Dabei muss man aber unbedingt differenzieren, denn die Diversität ist auch innerhalb dieser Gruppen groß. So ist die jüdische Gemeinde in den USA über das Vorgehen Israels seit langem geteilter Meinung; an den propalästinensischen Campus-Protesten beteiligen sich auch viele Jüdinnen und Juden. Derzeit halten 42 Prozent der unter 35-jährigen US-amerikanischen Jüdinnen und Juden die Art und Weise, wie Israel auf die Massaker der Hamas vom 7. Oktober 2023 reagiert, für «inakzeptabel».

Das bedeutet aber natürlich nicht, dass es Antisemitismus in den USA oder an US-amerikanischen Universitäten nicht gebe. Er hat in den letzten Jahren sogar eher zugenommen.

Doch der Einschätzung des israelischen Ministerpräsidenten, Benjamin Netanjahu, der die Proteste in den USA pauschal als antisemitisch verurteilt hatte, entgegnete der linke Senator Bernie Sanders aus Vermont, dessen gesamte Familie väterlicherseits im Holocaust getötet wurde: «Herr Netanjahu, Antisemitismus ist eine abscheuliche und ekelhafte Form der Bigotterie, die vielen Millionen Menschen unaussprechliches Leid zugefügt hat. Aber beleidigen Sie bitte nicht die Intelligenz des amerikanischen Volkes, indem Sie versuchen, uns von der unmoralischen und illegalen Kriegspolitik Ihrer extremistischen und rassistischen Regierung abzulenken.»

Gehört werden aber auch die arabischen Stimmen.

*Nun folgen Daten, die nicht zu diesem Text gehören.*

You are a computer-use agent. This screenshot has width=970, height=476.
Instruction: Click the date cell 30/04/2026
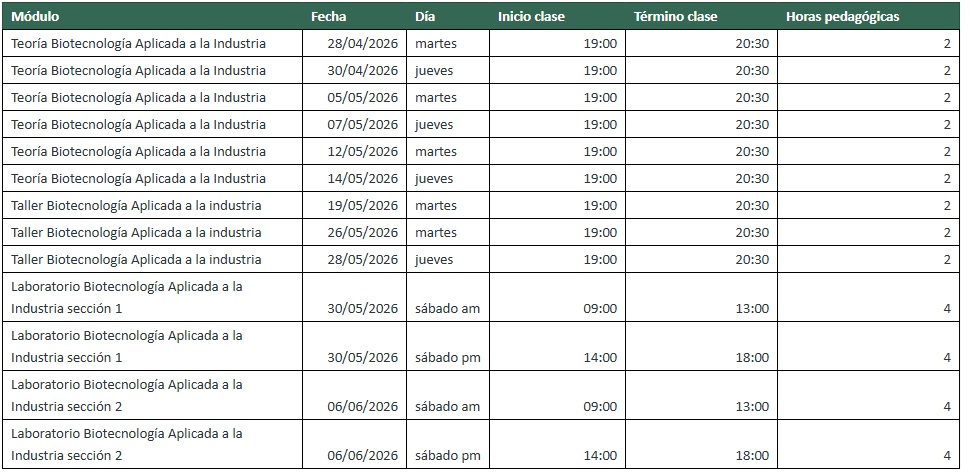[362, 71]
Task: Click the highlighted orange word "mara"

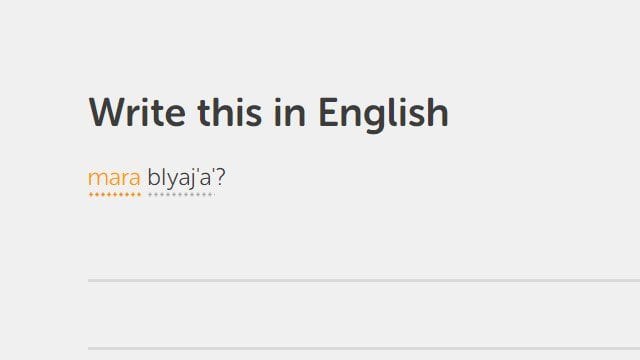Action: click(x=114, y=178)
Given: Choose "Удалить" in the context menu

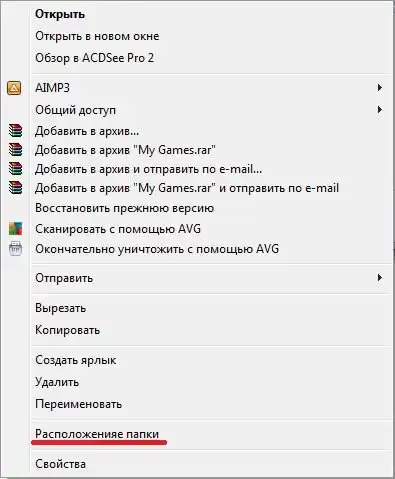Looking at the screenshot, I should [57, 382].
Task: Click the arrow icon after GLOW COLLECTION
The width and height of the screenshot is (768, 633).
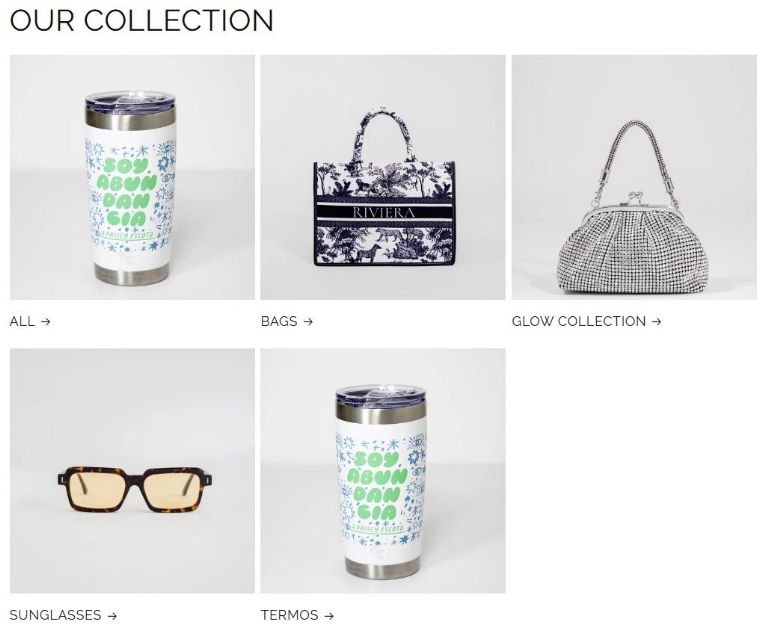Action: 656,321
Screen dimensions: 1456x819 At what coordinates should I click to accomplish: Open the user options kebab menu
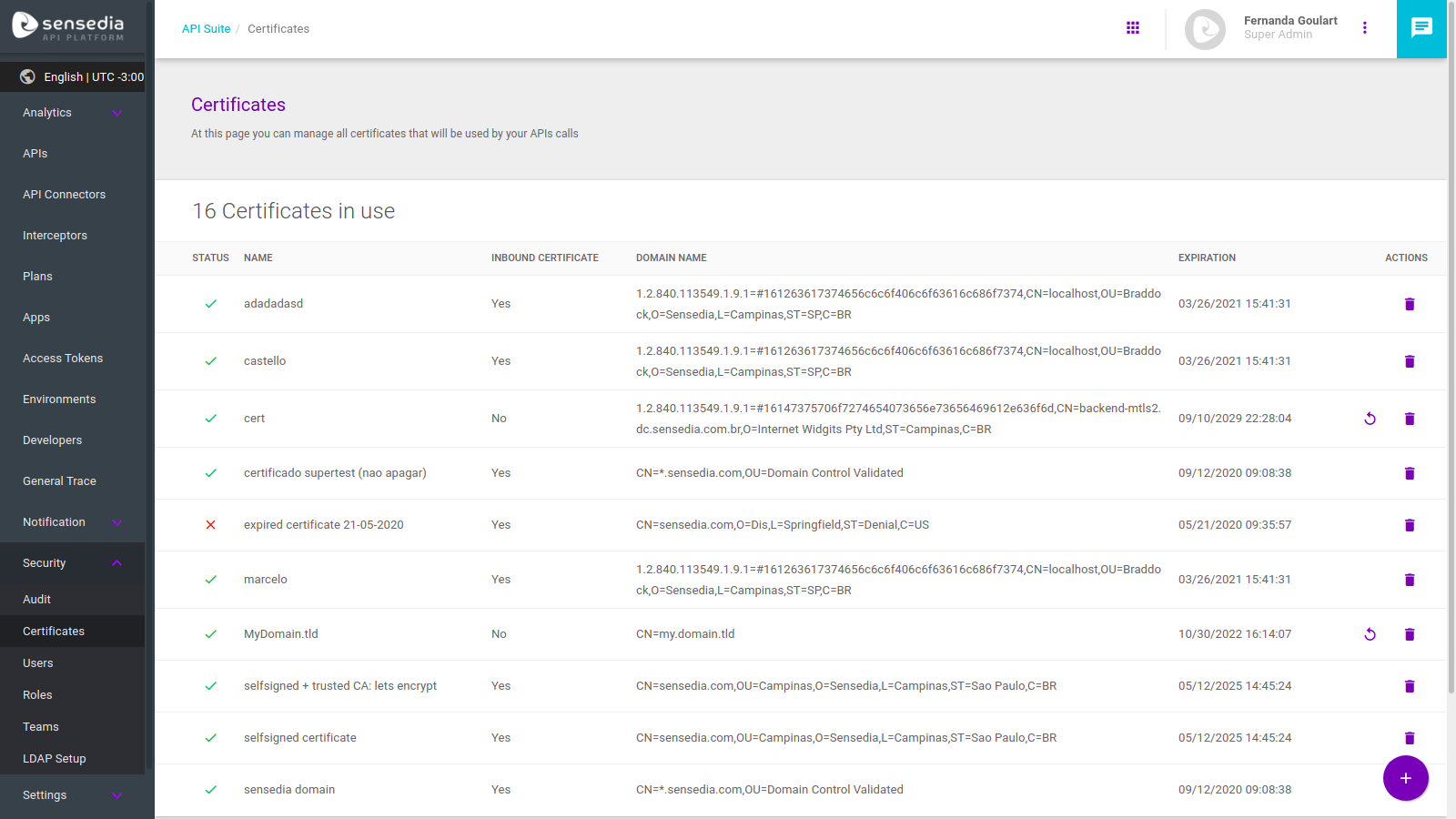click(x=1364, y=28)
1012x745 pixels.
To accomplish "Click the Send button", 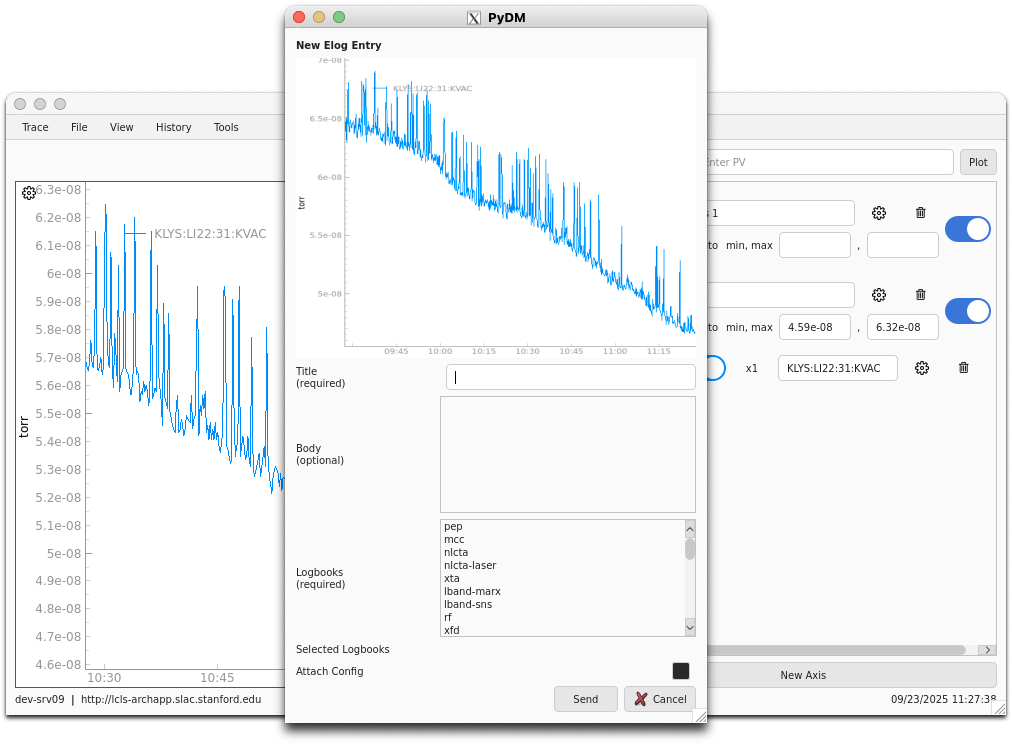I will pyautogui.click(x=585, y=699).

Die Proteste, die in ihrer Mitte begannen, motivieren inzwischen viele, insbesondere junge, progressive und schwarze Wähler*innen, zum Protest gegen die Biden-Regierung. Deren Unterstützung aber benötigt der Präsident dringend für seine Wiederwahl. Bei den Vorwahlen der Partei gibt es Kampagnen, mit dem Stimmzettel gegen die Unterstützung Israels durch Biden zu protestieren. Bis jetzt haben dort, wie John Nichols in der Wochenzeitung «The Nation» berichtet, bereits mehr als eine halbe Million Amerikaner*innen Biden ihre Stimme verweigert (sie nutzten dafür die Optionen «Uncommitted», «Uninstructed» oder «No Preference»). Sie wollen dem Präsidenten auf diese Weise die Botschaft senden, dass das Töten in Gaza unverzüglich beendet werden müsse. Angefangen hatte diese Kampagne im Bundesstaat Michigan, wo Mitte Februar über 100.000 Wähler*innen die «Uncommitted»-Option auf dem Vorwahlzettel für ihren Protest nutzten.

Da für die Präsidentschaftswahl im November mit einem knappen Ausgang zu rechnen ist, stellt der Gaza-Krieg eine Herausforderung für die Demokraten dar. Sollte nicht bald ein Waffenstillstand beschlossen und eingehalten werden, könnte er möglicherweise gar über die Besetzung des Weißen Hauses (mit) entscheiden.

Fest steht aber bereits jetzt: Die lange Geschichte der US-Studierendenproteste ist um ein Kapitel erweitert worden.